Artur Khachatryan, the Hayastan lawmaker who presented the opposition statement on the parliament floor, also challenged the legality of what Pashinyan’s government calls the beginning of the Armenian-Azerbaijani border delimitation.

Khachatryan’s pro-government colleagues responded by implicitly accusing the opposition of collaborating with Russia. They also echoed Pashinyan’s claims that failure to cede that territory would give Azerbaijan an excuse to invade Armenia.

Meeting with a group of Kirants residents on Monday, Pashinyan reportedly admitted that even his latest concessions to Baku will not guarantee the security of the affected Armenian communities.

One of those villagers, Vladimir Shahinian, confirmed on Tuesday that they came away from the meeting dissatisfied and discouraged.

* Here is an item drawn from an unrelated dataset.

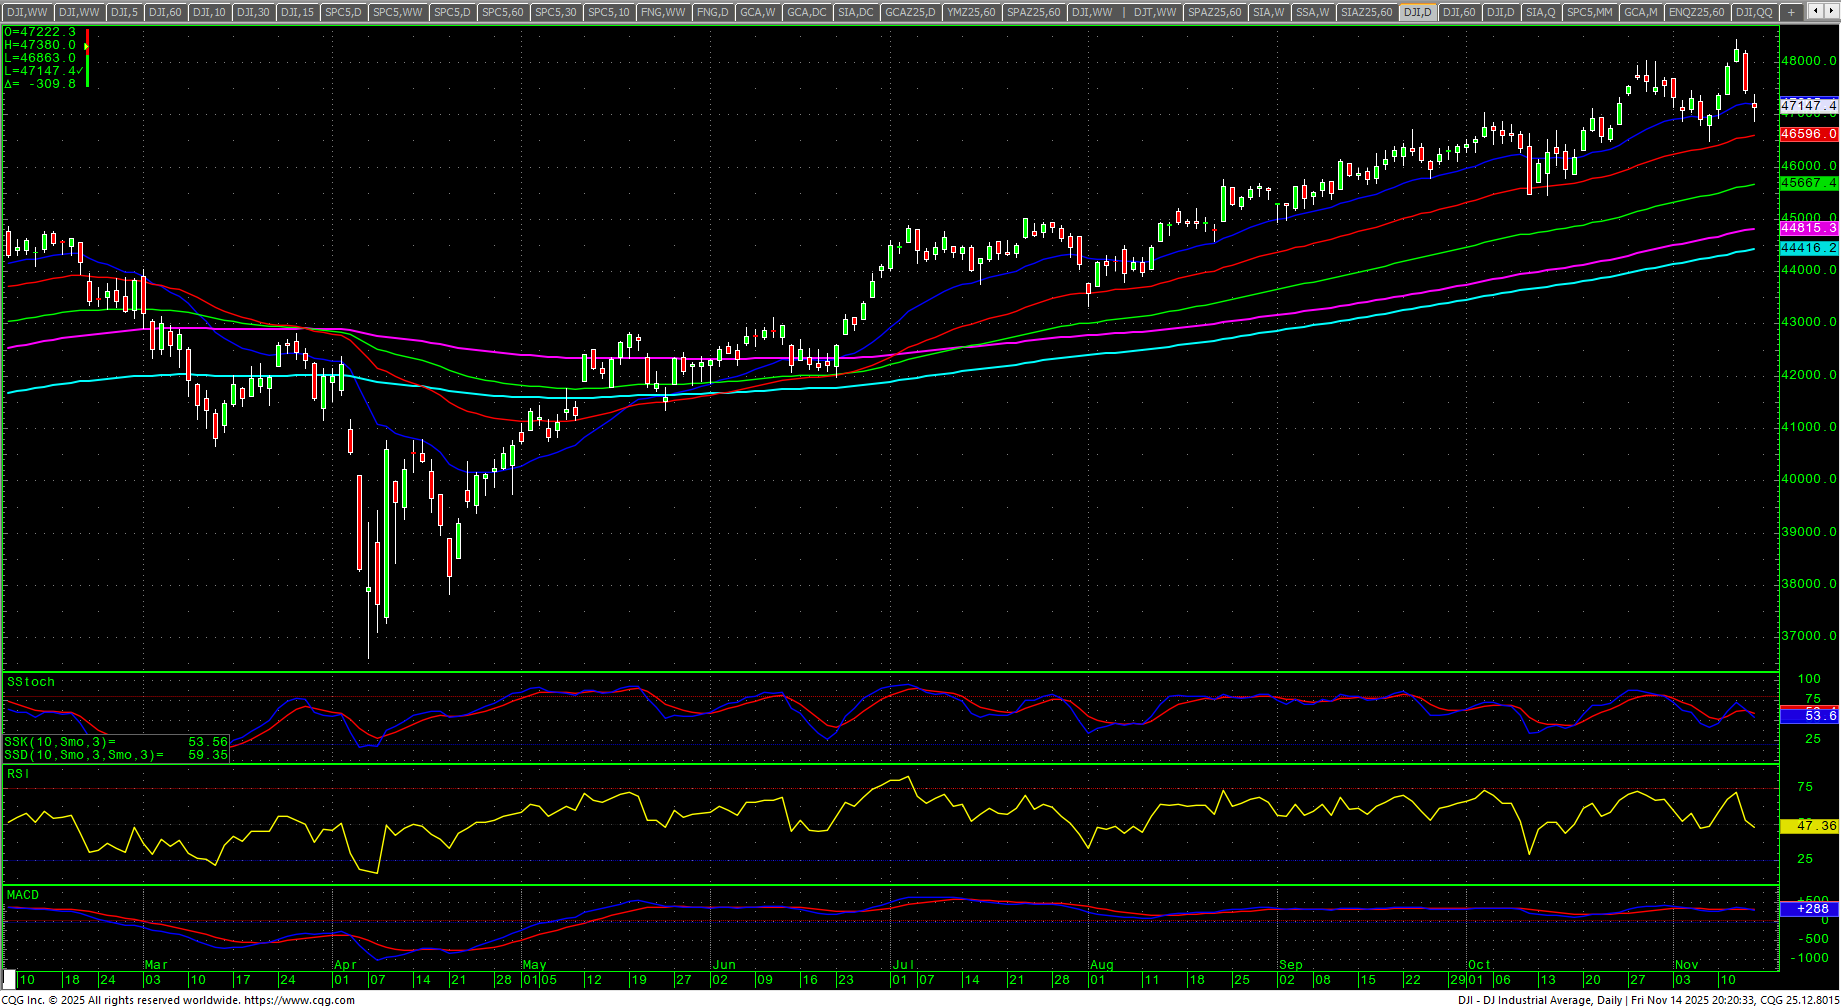The height and width of the screenshot is (1008, 1841).
Task: Select the blue 47147.4 last price label
Action: click(1808, 105)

“They say that everything will be good but we see nothing good for our community,” he told RFE/RL’s Armenian Service.

The “border delimitation” would leave a bridge and agricultural land adjacent to Kirants under Azerbaijani control. Some village houses would find themselves extremely close to the new Azerbaijani border posts. Shahinian said their occupants would have no choice but to leave their homes.

“If [the new border passes] through the courtyard of our school, how can it work and how can children attend it?” he said. “If you open the door of your house and see Azerbaijanis standing nearby, how can you leave in peace with them after so much bloodshed? Of course you can’t.”

“We don’t know how much time people will have to move out,” added the man. “We don’t know yet just how the authorities will accommodate them.”